Ja także uważam, że film trochę przereklamowany. Może i bym obejrzał jeszcze ze dwa razy, ale moja znajomość filmów ogólnie nie jest najlepsza. Chcę teraz obejrzeć Wściekłe Psy i Pulp Fiction, może to da mi jaśniejsze pojęcie. Jeżeli chodzi o Tarantino zakochałem się w Kill Billu, i brakuje mi trochę tych "błędów". Tu już wszystko wydaje się ok, a ja liczyłem na podobne zabawne żarciki reżyserskie, może jeszcze coś mi się rzuci w oczy. Ogólnie bardzo podobają mi się wykreowane postacie (=.
Mosquito_6, twój problem polega na tym, że ściągasz z kosmosu jakieś swoje, własne tezy i podajesz je na forum jako pewnik.
"Pulp Fiction" nie miało tak dobrych recenzji jak "Bękarty". Akurat!
"Pulp Fiction" dostał "złotą palmę" i "Oscara" i to już automatycznie wskazuje, że żaden z wcześniejszych ani pózniejszych filmów Tarantino nie miał lepszej prasy. Powszechnie to właśnie "Pulp Fiction" jest uważany za najlepszy film Tarantino.

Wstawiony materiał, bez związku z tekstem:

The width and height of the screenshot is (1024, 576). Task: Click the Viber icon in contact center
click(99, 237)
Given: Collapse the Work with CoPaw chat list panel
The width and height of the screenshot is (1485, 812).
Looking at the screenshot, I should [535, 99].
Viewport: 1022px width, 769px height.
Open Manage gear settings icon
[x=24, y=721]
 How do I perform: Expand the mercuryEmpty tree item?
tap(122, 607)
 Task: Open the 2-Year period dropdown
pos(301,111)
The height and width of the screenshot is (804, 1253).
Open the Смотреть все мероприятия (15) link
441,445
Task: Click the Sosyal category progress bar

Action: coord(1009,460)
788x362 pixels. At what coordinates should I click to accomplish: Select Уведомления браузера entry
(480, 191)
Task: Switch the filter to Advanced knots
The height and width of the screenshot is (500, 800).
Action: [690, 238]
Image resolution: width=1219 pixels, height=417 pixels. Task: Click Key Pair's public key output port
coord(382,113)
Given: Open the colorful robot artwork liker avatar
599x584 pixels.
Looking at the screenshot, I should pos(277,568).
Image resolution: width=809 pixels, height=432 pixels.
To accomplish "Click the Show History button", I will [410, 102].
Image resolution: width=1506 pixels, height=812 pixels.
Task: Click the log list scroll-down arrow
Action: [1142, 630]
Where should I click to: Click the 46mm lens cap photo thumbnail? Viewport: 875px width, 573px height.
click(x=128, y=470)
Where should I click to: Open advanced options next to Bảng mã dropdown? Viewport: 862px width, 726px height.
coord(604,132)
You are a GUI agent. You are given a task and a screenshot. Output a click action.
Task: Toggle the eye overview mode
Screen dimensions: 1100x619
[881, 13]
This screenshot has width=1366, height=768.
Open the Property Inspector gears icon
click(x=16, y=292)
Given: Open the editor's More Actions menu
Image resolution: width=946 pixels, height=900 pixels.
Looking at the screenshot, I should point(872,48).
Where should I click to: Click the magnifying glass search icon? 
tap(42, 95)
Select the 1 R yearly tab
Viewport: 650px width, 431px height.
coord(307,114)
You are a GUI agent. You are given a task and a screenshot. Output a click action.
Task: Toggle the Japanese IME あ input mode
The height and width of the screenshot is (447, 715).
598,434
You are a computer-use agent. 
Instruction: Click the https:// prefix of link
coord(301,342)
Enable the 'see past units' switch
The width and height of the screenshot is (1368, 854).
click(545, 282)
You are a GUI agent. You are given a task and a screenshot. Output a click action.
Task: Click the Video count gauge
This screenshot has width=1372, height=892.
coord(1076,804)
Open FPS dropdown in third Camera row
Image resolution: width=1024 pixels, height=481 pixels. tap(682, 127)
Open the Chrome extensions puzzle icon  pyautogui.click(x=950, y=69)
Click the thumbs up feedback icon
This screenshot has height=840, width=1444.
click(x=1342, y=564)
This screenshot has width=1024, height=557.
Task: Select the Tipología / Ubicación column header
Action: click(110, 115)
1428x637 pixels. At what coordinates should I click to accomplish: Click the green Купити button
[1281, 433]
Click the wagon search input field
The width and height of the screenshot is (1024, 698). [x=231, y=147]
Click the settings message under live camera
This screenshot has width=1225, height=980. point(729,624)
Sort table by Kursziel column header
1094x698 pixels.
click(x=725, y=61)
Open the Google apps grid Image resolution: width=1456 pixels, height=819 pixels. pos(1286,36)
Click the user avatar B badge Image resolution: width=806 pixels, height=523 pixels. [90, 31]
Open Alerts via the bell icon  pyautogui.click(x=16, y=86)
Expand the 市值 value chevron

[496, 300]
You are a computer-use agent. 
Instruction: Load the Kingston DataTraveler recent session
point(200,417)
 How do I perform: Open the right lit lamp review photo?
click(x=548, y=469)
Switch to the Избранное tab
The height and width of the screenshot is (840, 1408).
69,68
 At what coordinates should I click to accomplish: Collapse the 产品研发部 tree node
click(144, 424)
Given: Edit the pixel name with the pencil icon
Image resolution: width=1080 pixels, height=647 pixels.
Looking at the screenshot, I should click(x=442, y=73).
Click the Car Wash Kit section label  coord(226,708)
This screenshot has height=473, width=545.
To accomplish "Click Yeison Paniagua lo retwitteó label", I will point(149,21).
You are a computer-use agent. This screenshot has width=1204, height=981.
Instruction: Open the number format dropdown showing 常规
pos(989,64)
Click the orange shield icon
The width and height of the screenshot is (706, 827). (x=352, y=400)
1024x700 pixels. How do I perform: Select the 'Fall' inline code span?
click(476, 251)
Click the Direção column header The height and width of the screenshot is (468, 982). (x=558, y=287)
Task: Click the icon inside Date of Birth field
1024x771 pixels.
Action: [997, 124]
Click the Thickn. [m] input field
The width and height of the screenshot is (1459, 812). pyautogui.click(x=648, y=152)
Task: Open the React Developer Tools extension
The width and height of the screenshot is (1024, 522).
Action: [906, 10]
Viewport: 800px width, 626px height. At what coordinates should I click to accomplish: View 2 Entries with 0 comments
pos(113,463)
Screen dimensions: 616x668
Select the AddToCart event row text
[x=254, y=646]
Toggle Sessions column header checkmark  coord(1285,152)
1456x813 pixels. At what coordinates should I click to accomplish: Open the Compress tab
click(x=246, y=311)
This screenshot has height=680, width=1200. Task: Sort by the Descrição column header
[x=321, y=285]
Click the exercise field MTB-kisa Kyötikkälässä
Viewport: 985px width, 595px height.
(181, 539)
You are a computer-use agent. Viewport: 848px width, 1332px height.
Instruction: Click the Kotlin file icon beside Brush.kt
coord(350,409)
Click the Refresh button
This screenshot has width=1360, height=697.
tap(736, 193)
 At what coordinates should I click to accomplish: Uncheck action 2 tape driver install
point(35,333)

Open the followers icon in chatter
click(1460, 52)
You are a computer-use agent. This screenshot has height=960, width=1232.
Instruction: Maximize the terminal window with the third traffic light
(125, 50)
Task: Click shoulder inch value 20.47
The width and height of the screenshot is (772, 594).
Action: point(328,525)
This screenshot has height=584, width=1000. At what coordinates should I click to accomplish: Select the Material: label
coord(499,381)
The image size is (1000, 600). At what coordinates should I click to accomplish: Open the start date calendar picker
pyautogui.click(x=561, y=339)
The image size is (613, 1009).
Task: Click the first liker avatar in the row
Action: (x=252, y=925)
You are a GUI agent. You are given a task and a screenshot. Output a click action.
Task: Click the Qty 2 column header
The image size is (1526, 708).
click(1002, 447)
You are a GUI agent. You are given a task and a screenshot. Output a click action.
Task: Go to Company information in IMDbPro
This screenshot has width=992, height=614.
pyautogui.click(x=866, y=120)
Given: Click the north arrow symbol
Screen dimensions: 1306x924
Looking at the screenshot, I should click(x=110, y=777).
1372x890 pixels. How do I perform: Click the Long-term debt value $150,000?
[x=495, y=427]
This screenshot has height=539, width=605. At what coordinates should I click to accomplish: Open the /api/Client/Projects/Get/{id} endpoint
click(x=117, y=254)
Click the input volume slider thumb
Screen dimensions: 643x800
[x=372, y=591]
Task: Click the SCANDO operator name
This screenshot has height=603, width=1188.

Jakie miliony fanów?????????? Co ty w ogóle pierdolisz? Jak to skonfrontowałeś? Liczyłeś te miliony?
Aby rzeczywiście przekonac się jak "Bękarty" będą rozpatrywane w stosunku do reszty dorobku Tarantino należy poczekac te kilka, jeżeli nie kilkanaście lat, póki co, minęło za mało czasu, żeby wyrokowac, że oto powstał najlepszy film Tarantino!
Titanic dostał 11 razy więcej Oscarów niż "Pulp Fiction", przy tym miał słabe recenzje. Oscary i Złote Palmy o niczym nie świadczą, gdyż dostają je zazwyczaj filmy najbardziej komercyjne. Oscary pomagają jedynie w promocji filmów.
"Aby rzeczywiście przekonac się jak "Bękarty" będą rozpatrywane w stosunku do reszty dorobku Tarantino należy poczekac te kilka, jeżeli nie kilkanaście lat, póki co, minęło za mało czasu, żeby wyrokowac, że oto powstał najlepszy film Tarantino!"
Przypomnę ci, że "Wściekłe Psy", "Kill Bill", czy "Pulp Fiction" stały się kultowe w kilka dni po premierze, wiec czas
nie gra roli jeśli chodzi o tzw. "kultowość" jeśli chodzi o dzieła Tarantino.
"Jakie miliony fanów?????????? Co ty w ogóle pierdolisz? Jak to skonfrontowałeś? Liczyłeś te miliony?"
Posłuchaj wypowiedzi fanów wychodzących z kin po projekcji, poczytaj opinie na IMDB, posłuchaj jak o tym filmie wypowiadał się QT, który był zszokowany większą "kultowością" "Bękartów" od "Pulp Fiction" i masową histerią fanów po premierze filmu. Tak więc używając twojego języka
napiszę - Sam nie pierdol Nickuś
Opieram się jedynie na wypowiedziach fanów filmu, samego QT oraz wielu krytyków filmowych, którzy już przyznali, że "Bękarty" są najdoskonalszym dziełem QT.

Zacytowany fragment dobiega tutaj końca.